▶ Directions for this task:
Print the records from the line with "Given: Open the" up to and including the line with "Looking at the screenshot, I should coord(1188,182).", word for word, leaving the pictures out of your answer.

▶ Information shown:
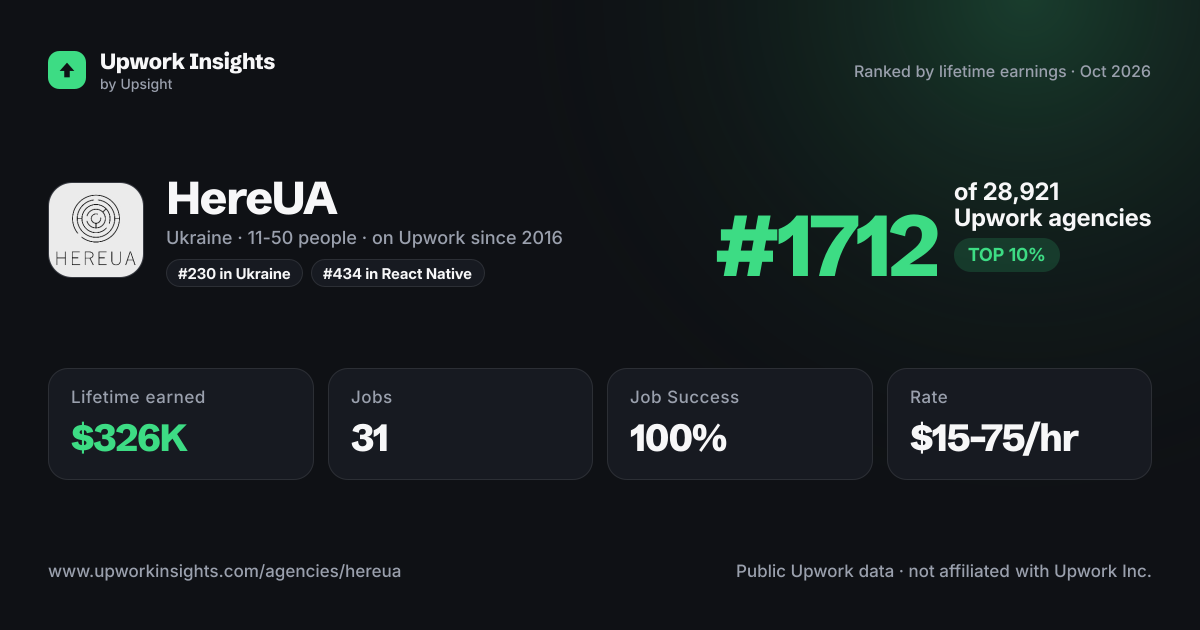This screenshot has width=1200, height=630.
Task: Click the by Upsight subtitle
Action: coord(136,85)
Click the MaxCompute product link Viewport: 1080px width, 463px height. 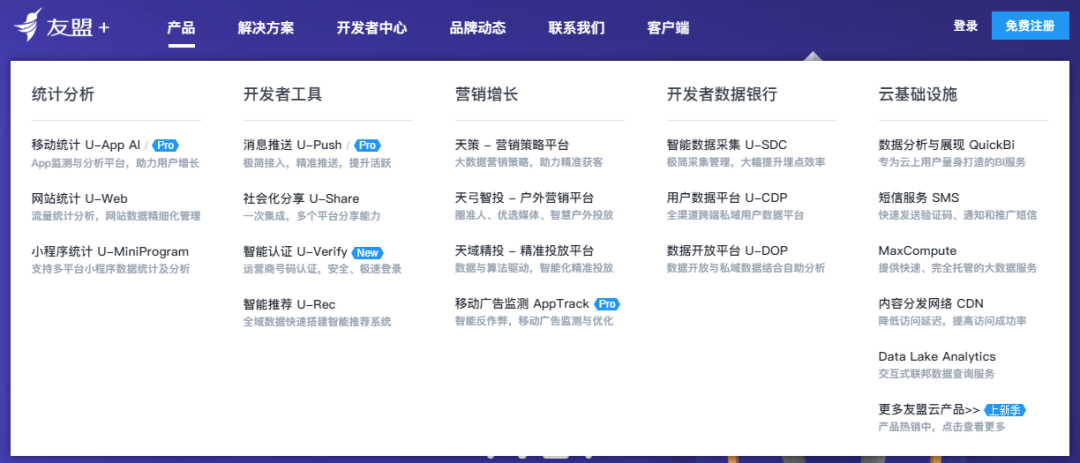click(x=917, y=251)
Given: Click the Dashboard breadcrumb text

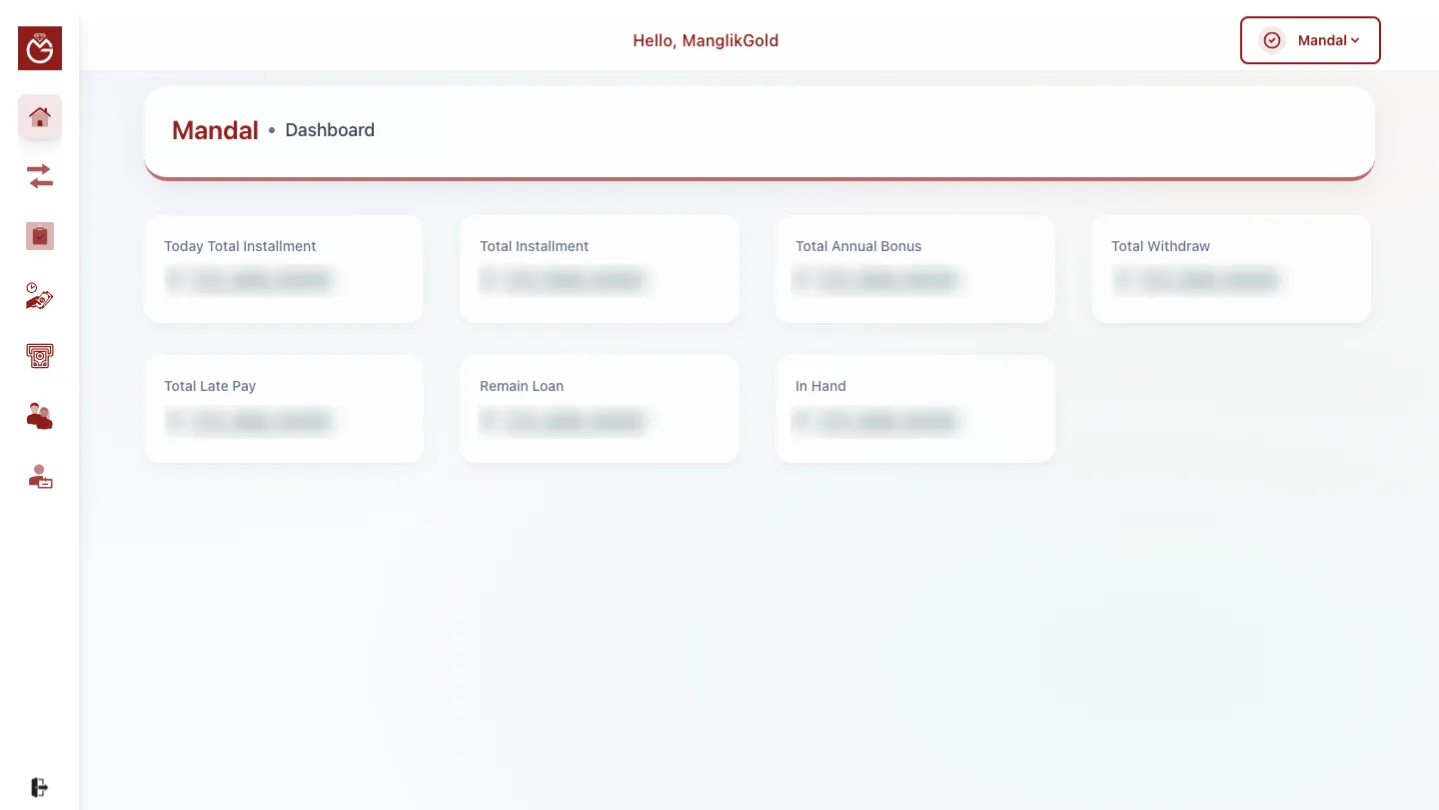Looking at the screenshot, I should [329, 130].
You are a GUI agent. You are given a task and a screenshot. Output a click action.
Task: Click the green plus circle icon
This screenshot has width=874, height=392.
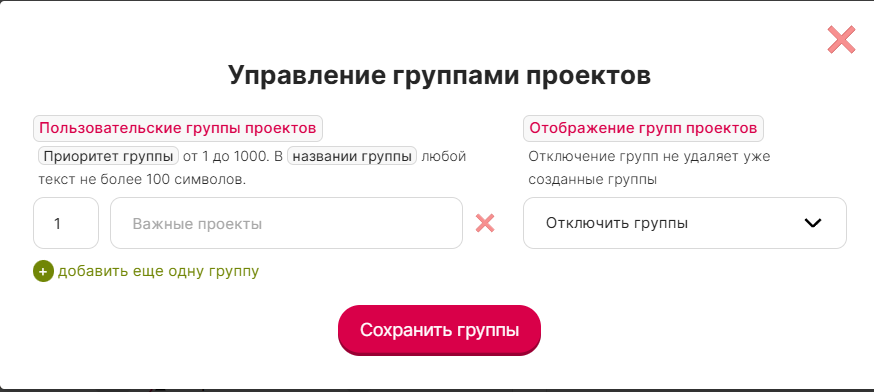coord(43,272)
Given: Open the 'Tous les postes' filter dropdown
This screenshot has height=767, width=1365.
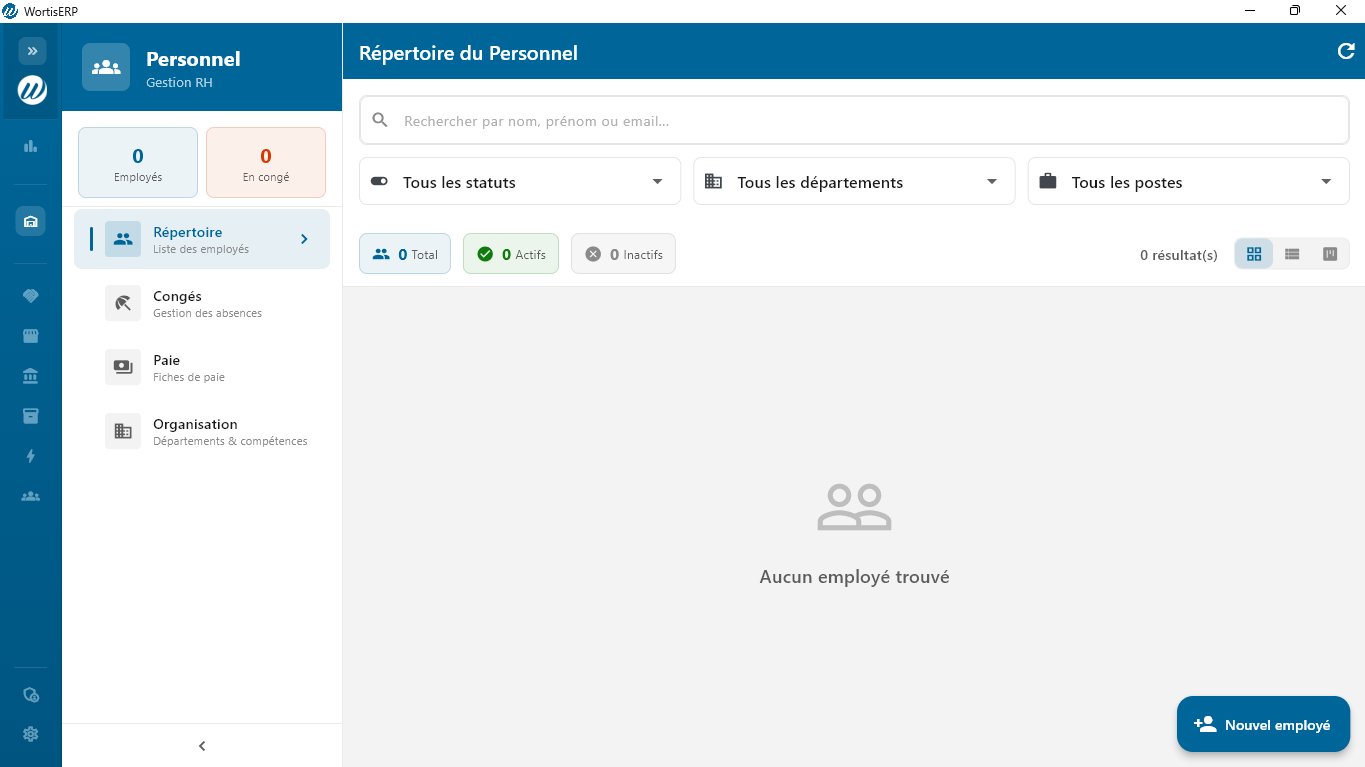Looking at the screenshot, I should coord(1188,182).
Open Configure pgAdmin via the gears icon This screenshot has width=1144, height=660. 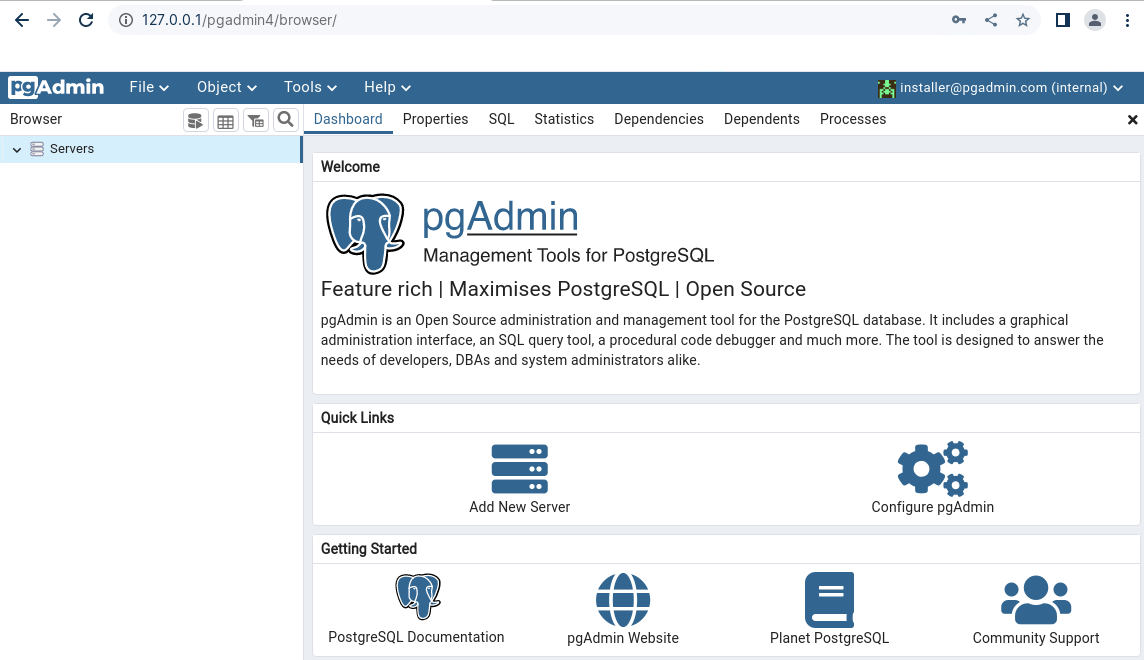click(932, 468)
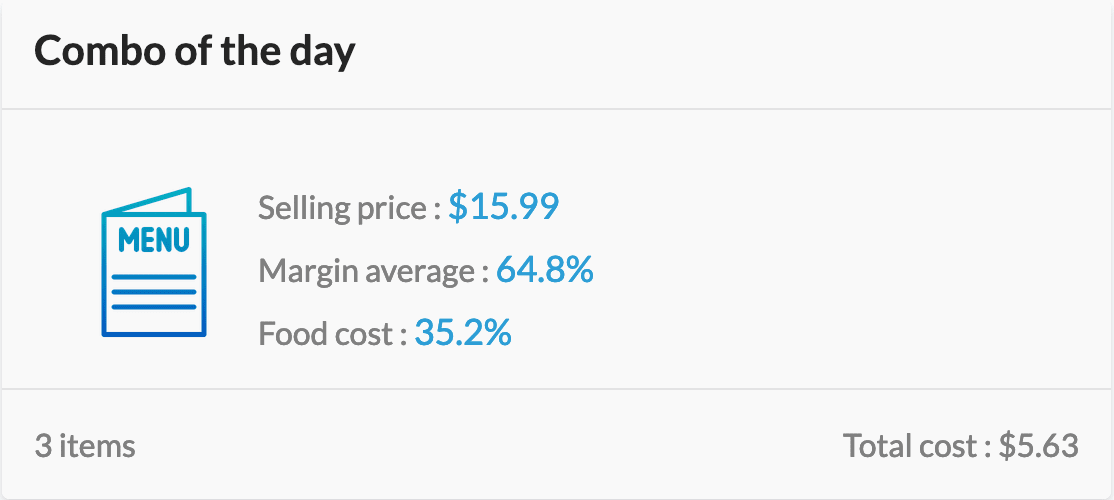Image resolution: width=1114 pixels, height=500 pixels.
Task: Click the word items in the footer
Action: [97, 446]

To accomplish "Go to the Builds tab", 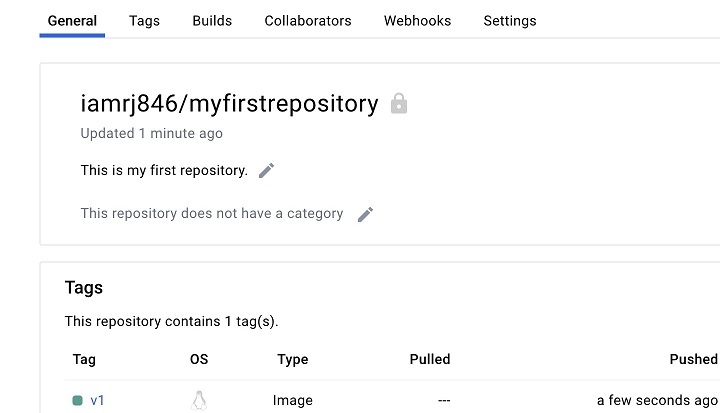I will pos(212,20).
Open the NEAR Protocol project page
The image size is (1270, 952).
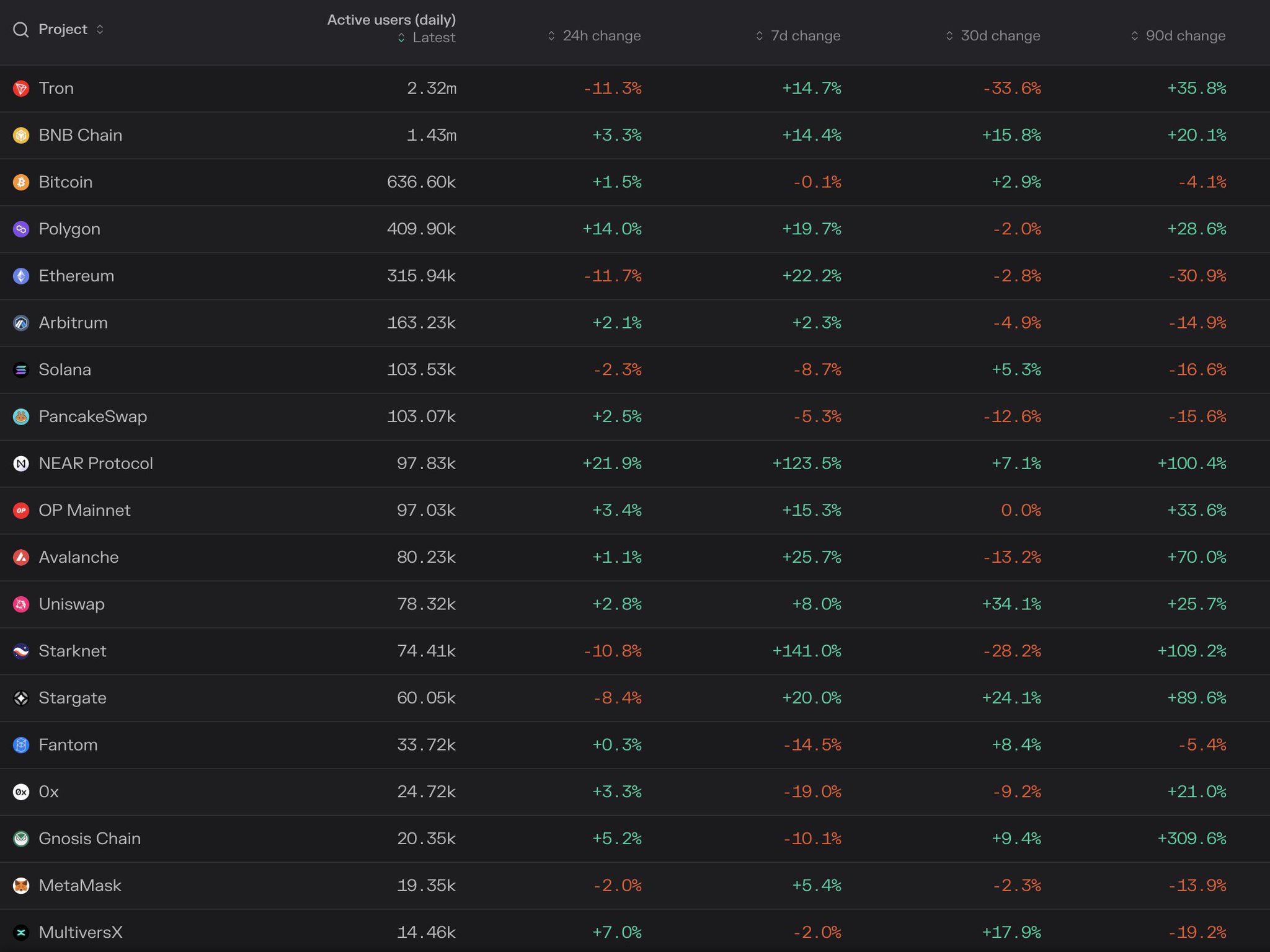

▶ Correct output:
Given: Open the 'Tous les postes' filter dropdown
This screenshot has height=767, width=1365.
Looking at the screenshot, I should coord(1188,182).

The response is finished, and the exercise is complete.